Le journal du principal parti d'opposition du Bangladesh a arrêté lundi ses rotatives après avoir reçu confirmation d'un ordre de suspension du gouvernement, alimentant les craintes pour la liberté de la presse dans ce pays d'Asie du Sud. Le Dainik Dinkal, quotidien de grande diffusion en langue bengali, est une voix essentielle du Parti nationaliste du Bangladesh (BNP) depuis plus de trois décennies.

Selon la direction du titre, les autorités du district de Dacca avaient ordonné la fermeture du journal le 26 décembre, mais sa parution s'était poursuivie après avoir déposé un recours auprès du Conseil de la presse dirigé par un juge de la Haute Cour.

"Le Conseil a rejeté notre appel hier (dimanche), confirmant l'ordre du magistrat du district d'arrêter notre publication", a déclaré à l'AFP Shamsur Rahman Shimul Biswas, directeur de la rédaction du journal.

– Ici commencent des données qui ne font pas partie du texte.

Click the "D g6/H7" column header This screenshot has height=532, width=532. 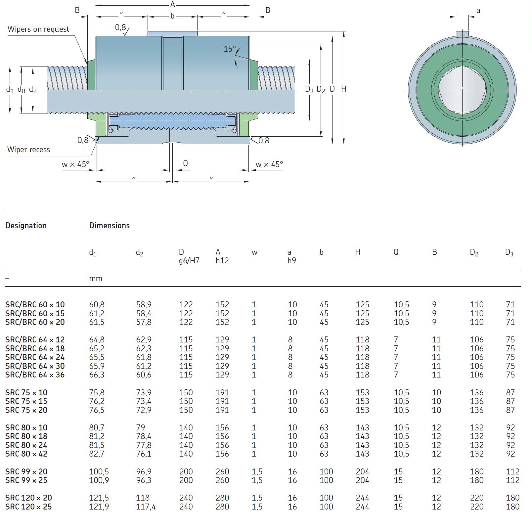click(x=189, y=256)
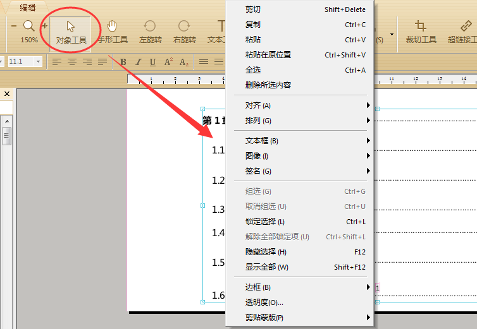Click 透明度(O)... menu option

(x=264, y=302)
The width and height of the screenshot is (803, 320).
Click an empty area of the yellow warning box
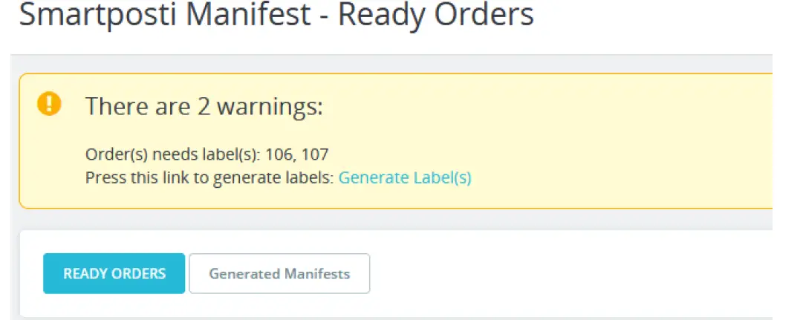[x=614, y=143]
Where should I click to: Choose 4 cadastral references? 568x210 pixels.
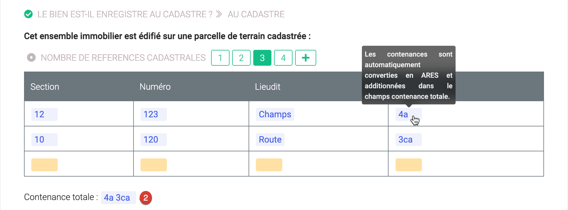[283, 58]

L'ordonnance, dont l'AFP a obtenu une copie, stipule que le permis d'impression du journal a été "annulé" pour violation des lois du pays sur l'impression et la publication. L'ordonnance précise que son éditeur, Tarique Rahman, chef par intérim du BNP, est un criminel condamné qui séjourne à l'étranger sans avoir cédé son poste à une autre personne. M. Biswas a affirmé que M. Rahman, qui vit maintenant à Londres, avait présenté sa lettre de démission et qu'un nouvel éditeur avait été nommé.

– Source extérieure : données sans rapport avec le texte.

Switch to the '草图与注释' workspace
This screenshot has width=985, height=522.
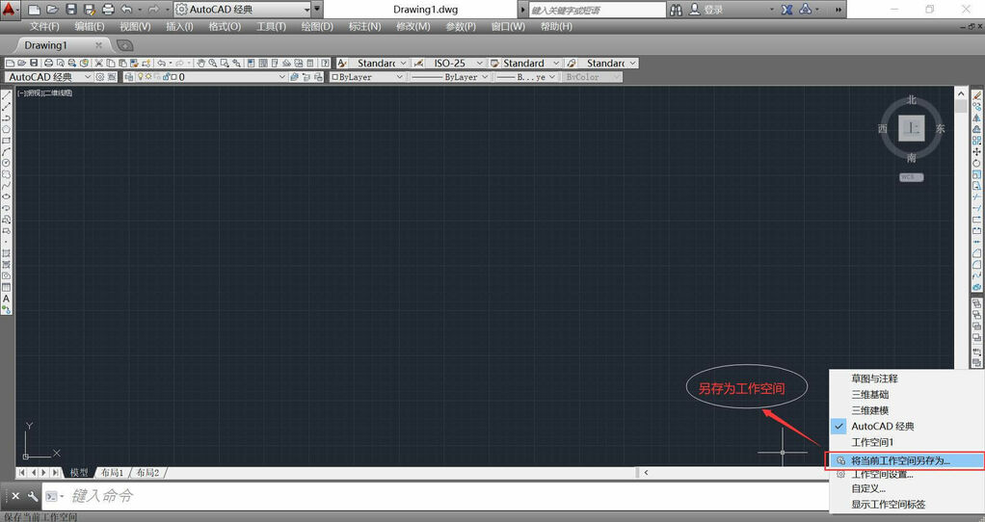pyautogui.click(x=874, y=378)
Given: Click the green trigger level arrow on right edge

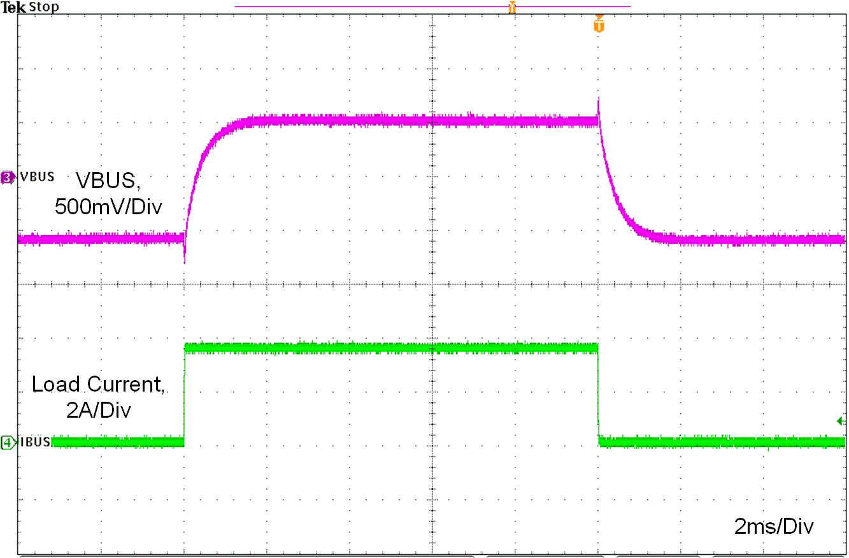Looking at the screenshot, I should pyautogui.click(x=839, y=420).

Les autorités du district ont reçu les documents mais n'ont pas accepté les changements, a poursuivi M. Biswas.

"Cette fermeture participe de la répression gouvernementale contre les voix dissidentes et la liberté d'expression", a-t-il déploré.

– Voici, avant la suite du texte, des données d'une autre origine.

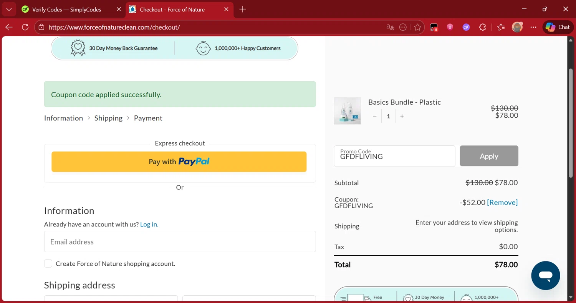Open a new browser tab
Viewport: 576px width, 303px height.
(x=243, y=9)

Les défenseurs des droits et les gouvernements étrangers, dont les États-Unis, s'inquiètent depuis longtemps des efforts déployés par la Première ministre Sheikh Hasina pour faire taire les critiques, et évoquent un autoritarisme rampant.

Lundi, les syndicats et les journalistes ont organisé de petites manifestations pour protester contre la fermeture du journal. Et le gouvernement ne l'a pas commentée lundi.